Three Inverse Laws of Robotics: Human Guidelines for AI Use

In a recent article, Susam Pal identifies pitfalls in modern AI interactions and proposes three Inverse Laws of Robotics to guide human behavior around AI systems. Unlike Asimov's laws for robots, these apply to humans and aim to prevent uncritical acceptance of AI output.
The Three Inverse Laws
- Non-Anthropomorphism: Humans must not attribute emotions, intentions, or moral agency to AI systems. Anthropomorphism distorts judgment and can lead to emotional dependence. The author recommends vendors make AI responses more mechanical rather than human-like.

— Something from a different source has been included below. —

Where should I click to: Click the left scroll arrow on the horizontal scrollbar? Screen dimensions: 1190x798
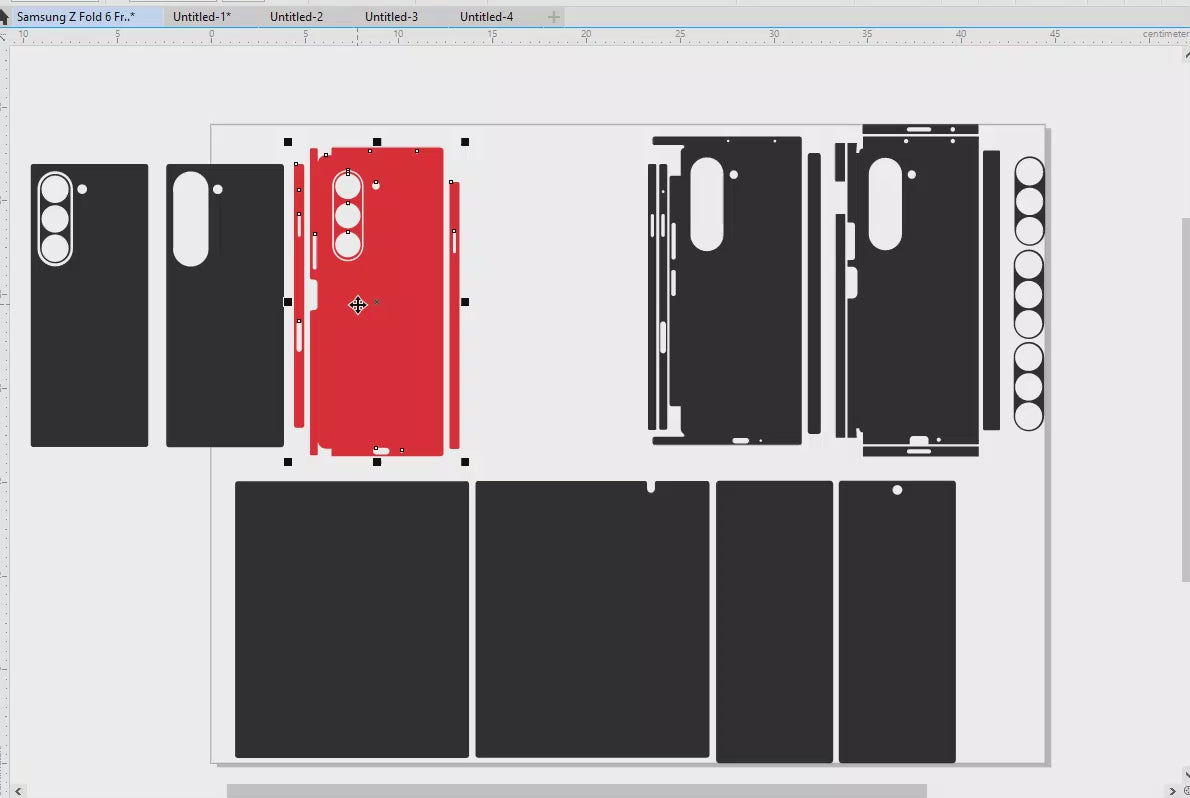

- Non-Deference: Humans must not blindly trust AI output. AI systems are large statistical models producing plausible text; they can be factually incorrect, misleading, or incomplete. The article calls for conspicuous warnings on AI services.

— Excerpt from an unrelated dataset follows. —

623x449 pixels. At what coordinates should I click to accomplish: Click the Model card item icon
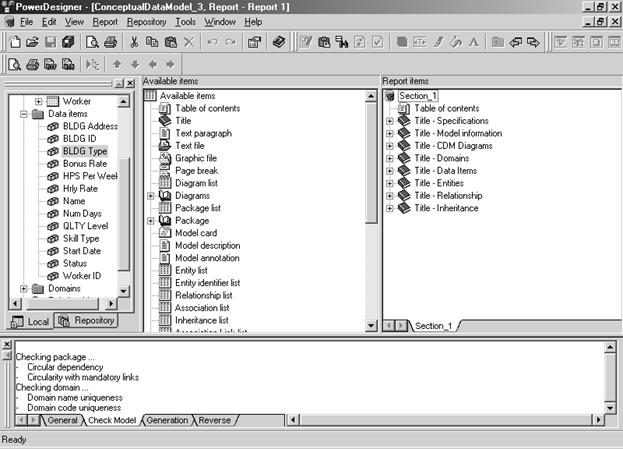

- Non-Abdication of Responsibility: Humans must remain fully responsible and accountable for consequences arising from AI use. This includes verifying outputs and not shifting blame to the tool.
Practical Implications
Pal notes that many search engines highlight AI-generated answers at the top, training users to treat AI as the default authority. He suggests small language tweaks: instead of "I asked ChatGPT," say "I used ChatGPT to generate text." The inverse laws are not exhaustive but provide a framework for safer AI interaction.